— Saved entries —
++++

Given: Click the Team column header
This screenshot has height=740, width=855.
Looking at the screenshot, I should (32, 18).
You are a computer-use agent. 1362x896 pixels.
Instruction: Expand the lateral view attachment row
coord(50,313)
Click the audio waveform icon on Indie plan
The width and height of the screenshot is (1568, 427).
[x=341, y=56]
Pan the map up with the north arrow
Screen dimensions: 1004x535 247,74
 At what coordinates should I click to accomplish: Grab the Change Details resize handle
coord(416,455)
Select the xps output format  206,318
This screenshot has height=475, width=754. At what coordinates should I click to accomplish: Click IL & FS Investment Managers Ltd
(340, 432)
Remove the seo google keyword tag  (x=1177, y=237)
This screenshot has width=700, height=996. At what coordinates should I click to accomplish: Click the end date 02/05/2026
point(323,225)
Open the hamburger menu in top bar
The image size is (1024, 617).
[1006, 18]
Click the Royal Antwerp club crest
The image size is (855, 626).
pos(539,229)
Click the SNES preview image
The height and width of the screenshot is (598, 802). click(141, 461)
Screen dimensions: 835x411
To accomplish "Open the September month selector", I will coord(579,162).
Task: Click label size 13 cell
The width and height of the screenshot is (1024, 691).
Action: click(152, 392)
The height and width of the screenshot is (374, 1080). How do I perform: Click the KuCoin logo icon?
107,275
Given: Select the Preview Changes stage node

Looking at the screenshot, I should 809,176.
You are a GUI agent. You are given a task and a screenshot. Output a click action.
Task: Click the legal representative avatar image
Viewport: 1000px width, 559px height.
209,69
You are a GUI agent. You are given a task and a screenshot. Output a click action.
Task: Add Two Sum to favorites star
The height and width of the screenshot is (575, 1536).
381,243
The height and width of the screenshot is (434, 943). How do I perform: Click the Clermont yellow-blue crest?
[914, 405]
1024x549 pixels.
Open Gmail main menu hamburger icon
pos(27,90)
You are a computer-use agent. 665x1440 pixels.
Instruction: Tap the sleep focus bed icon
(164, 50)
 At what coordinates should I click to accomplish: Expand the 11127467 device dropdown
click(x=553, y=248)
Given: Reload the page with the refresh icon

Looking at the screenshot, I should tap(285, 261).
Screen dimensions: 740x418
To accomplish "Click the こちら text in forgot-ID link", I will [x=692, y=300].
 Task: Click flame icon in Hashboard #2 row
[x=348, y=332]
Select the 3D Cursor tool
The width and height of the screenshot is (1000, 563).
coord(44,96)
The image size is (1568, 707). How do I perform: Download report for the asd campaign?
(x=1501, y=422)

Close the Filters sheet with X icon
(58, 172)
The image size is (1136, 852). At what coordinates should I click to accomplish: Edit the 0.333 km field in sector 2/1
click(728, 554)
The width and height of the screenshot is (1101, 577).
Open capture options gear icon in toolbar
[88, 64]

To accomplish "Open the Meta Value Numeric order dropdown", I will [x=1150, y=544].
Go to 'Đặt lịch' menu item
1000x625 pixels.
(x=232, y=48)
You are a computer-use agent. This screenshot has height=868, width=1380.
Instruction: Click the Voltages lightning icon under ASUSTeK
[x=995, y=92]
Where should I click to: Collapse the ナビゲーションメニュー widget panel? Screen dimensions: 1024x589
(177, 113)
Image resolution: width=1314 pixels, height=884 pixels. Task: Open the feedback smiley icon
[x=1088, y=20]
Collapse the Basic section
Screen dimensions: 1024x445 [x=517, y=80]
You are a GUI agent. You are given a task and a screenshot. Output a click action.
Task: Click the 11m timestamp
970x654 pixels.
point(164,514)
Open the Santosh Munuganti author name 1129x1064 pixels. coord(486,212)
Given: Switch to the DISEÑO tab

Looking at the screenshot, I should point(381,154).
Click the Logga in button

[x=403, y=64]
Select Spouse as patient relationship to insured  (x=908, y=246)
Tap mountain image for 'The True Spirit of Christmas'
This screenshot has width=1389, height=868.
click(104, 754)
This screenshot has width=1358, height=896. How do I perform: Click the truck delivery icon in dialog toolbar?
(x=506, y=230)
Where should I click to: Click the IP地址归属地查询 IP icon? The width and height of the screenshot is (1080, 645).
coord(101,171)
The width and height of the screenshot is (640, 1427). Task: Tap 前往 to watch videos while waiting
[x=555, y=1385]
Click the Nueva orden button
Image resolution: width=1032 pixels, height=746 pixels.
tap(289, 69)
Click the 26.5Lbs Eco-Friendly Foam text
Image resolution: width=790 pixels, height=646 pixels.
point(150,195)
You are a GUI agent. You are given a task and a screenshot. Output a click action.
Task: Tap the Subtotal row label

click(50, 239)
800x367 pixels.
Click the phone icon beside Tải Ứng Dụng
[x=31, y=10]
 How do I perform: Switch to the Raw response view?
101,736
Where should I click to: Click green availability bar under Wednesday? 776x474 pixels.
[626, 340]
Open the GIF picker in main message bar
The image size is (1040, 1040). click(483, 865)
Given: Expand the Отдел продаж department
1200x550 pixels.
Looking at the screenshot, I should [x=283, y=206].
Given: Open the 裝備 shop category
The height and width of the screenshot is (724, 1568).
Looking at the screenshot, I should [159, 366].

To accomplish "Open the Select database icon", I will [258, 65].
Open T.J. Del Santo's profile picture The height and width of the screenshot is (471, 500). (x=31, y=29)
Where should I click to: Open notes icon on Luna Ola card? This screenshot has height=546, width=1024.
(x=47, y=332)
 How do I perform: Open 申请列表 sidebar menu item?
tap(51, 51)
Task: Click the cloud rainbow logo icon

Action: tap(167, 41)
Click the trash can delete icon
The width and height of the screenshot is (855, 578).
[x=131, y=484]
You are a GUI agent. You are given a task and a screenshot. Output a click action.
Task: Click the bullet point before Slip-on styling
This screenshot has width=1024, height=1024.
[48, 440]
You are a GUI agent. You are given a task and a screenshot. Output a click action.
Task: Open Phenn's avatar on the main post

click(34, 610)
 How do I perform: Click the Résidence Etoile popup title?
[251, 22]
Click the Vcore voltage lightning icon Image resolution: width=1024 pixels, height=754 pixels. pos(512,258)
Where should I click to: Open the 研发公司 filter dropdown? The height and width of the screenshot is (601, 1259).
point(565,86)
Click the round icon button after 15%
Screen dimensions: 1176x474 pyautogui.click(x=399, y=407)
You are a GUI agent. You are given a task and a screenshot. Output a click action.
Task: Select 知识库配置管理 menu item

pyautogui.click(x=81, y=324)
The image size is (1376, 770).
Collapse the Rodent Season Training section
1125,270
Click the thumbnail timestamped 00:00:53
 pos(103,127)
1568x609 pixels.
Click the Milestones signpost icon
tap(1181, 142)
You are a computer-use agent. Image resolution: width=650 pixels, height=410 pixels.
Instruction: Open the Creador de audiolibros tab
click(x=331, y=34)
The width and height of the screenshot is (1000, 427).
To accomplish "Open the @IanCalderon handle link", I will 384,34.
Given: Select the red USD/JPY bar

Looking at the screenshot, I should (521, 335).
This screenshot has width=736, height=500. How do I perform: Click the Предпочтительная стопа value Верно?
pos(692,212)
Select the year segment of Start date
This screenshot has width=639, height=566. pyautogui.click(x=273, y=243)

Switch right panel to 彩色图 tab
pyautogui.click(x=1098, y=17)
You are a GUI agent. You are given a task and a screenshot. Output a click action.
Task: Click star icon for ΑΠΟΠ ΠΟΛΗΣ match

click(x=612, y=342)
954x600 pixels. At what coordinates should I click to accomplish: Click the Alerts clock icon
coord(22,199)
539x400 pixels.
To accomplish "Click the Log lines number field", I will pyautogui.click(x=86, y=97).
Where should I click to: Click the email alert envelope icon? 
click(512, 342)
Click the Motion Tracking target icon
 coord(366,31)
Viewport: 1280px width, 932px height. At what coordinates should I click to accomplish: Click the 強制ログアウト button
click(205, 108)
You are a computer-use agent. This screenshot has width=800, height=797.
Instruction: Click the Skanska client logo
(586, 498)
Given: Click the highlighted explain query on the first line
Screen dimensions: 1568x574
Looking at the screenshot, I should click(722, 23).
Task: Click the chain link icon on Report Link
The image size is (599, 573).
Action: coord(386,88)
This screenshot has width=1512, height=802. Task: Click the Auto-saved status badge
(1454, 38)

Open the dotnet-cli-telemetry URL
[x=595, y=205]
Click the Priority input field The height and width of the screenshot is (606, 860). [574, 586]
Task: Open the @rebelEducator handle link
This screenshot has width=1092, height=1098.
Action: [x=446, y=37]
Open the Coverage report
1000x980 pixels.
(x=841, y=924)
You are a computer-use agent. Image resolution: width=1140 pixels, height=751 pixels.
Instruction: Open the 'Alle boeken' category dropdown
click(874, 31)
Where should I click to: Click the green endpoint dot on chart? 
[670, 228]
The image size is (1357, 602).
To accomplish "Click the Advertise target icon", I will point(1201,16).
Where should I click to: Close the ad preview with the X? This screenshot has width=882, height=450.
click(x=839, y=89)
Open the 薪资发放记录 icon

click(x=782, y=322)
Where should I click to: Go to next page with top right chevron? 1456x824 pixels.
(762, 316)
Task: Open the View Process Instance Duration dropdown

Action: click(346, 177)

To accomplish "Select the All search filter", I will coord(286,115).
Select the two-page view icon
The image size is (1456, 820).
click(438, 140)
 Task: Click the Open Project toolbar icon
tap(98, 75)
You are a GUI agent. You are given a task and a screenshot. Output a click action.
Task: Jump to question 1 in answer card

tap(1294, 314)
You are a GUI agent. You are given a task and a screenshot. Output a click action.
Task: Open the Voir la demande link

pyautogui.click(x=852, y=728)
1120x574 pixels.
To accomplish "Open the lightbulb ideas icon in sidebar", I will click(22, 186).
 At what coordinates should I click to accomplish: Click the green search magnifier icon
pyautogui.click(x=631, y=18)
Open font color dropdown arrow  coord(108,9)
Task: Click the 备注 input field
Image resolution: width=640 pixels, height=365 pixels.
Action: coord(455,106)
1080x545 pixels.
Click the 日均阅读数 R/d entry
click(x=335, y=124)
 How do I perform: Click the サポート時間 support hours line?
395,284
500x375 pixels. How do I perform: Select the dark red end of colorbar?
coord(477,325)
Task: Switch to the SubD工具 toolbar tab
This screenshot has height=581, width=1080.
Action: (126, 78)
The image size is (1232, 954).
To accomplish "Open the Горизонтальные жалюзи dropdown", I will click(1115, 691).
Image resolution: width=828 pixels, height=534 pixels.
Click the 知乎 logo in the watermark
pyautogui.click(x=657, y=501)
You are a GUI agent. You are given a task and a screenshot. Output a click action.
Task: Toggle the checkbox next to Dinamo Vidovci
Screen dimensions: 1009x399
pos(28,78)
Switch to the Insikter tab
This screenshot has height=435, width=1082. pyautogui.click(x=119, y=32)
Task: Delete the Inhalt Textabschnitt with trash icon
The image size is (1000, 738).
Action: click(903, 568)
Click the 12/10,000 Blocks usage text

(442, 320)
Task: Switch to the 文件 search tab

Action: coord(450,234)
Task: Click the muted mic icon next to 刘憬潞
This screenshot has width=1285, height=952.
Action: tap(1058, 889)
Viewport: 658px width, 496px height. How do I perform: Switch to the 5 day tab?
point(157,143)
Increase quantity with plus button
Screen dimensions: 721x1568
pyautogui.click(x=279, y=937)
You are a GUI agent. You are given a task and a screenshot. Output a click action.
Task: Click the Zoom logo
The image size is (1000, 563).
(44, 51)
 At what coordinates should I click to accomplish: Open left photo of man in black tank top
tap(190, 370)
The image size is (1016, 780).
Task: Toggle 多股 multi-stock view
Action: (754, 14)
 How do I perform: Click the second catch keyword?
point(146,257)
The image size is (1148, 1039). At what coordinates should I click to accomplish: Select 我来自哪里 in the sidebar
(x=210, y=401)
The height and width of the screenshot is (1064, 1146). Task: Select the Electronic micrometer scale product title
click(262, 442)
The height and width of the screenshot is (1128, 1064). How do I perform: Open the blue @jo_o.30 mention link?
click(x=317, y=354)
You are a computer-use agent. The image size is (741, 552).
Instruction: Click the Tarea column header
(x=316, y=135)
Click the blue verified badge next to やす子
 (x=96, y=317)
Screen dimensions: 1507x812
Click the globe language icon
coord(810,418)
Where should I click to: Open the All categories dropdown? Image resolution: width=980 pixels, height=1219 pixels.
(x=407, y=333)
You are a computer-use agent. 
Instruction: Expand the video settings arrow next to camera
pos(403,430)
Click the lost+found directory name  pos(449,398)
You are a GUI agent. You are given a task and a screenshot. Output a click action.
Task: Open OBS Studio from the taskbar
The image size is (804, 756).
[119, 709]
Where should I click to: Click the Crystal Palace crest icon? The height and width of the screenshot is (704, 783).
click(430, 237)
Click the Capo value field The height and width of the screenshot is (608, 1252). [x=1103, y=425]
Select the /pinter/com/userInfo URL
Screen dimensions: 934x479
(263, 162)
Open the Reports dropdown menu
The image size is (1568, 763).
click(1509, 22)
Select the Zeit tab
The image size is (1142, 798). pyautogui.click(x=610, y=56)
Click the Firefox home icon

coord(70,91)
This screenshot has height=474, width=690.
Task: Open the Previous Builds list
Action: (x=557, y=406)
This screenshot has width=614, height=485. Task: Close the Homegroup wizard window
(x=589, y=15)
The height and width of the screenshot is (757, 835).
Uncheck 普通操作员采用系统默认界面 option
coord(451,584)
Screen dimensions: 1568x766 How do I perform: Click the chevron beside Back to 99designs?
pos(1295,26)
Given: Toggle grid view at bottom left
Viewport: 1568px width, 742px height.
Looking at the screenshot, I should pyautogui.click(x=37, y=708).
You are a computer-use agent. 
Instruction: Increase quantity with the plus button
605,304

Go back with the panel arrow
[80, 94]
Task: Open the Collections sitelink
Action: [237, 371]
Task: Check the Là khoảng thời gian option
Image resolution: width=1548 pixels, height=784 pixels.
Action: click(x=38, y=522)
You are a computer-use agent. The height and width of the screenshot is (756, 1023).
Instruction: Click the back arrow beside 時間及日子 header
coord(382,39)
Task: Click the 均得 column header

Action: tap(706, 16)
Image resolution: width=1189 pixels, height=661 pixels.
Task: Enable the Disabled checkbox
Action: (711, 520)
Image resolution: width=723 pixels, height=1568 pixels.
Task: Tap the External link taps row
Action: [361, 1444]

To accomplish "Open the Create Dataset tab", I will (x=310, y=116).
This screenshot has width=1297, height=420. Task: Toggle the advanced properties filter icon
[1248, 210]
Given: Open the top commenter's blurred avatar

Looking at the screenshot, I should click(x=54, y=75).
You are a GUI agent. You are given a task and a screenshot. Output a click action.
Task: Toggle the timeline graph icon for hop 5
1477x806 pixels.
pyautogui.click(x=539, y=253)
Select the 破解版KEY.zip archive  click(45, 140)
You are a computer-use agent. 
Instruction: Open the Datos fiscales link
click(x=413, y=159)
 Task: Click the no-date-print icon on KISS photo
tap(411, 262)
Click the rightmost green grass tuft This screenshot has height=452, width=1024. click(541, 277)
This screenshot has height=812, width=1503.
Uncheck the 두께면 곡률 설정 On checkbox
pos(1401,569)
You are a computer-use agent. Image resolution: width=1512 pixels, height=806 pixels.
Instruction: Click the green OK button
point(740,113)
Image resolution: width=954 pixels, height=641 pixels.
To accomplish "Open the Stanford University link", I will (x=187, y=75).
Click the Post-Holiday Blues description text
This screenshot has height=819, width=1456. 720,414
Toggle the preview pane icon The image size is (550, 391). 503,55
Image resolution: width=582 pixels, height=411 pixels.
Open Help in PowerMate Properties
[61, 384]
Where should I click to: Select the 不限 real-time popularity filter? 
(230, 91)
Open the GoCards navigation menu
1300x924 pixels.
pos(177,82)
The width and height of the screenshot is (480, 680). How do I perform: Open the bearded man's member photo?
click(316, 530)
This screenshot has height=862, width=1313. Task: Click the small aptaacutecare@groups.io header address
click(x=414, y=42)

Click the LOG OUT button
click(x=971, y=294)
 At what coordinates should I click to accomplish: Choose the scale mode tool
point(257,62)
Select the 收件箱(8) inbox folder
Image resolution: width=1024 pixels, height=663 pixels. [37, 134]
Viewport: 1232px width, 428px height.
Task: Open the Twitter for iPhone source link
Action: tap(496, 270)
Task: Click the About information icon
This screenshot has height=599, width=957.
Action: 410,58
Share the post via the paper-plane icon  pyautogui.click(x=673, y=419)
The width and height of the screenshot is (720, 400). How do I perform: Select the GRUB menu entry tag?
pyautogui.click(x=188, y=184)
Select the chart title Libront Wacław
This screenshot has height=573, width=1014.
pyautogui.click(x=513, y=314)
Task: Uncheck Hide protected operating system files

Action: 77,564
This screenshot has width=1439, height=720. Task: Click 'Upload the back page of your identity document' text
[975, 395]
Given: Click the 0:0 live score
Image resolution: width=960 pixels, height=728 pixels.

++++

— WORK REQUIRED —
For this exercise, output exactly the lines above from the line with "Task: Click label size 13 cell" to the line with "Task: Add Two Sum to favorites star", counting both, and leave out the rest.

— ANSWER TO THIS TASK —
Task: Click label size 13 cell
The width and height of the screenshot is (1024, 691).
Action: click(152, 392)
The height and width of the screenshot is (374, 1080). How do I perform: Click the KuCoin logo icon?
107,275
Given: Select the Preview Changes stage node

Looking at the screenshot, I should 809,176.
You are a GUI agent. You are given a task and a screenshot. Output a click action.
Task: Click the legal representative avatar image
Viewport: 1000px width, 559px height.
209,69
You are a GUI agent. You are given a task and a screenshot. Output a click action.
Task: Add Two Sum to favorites star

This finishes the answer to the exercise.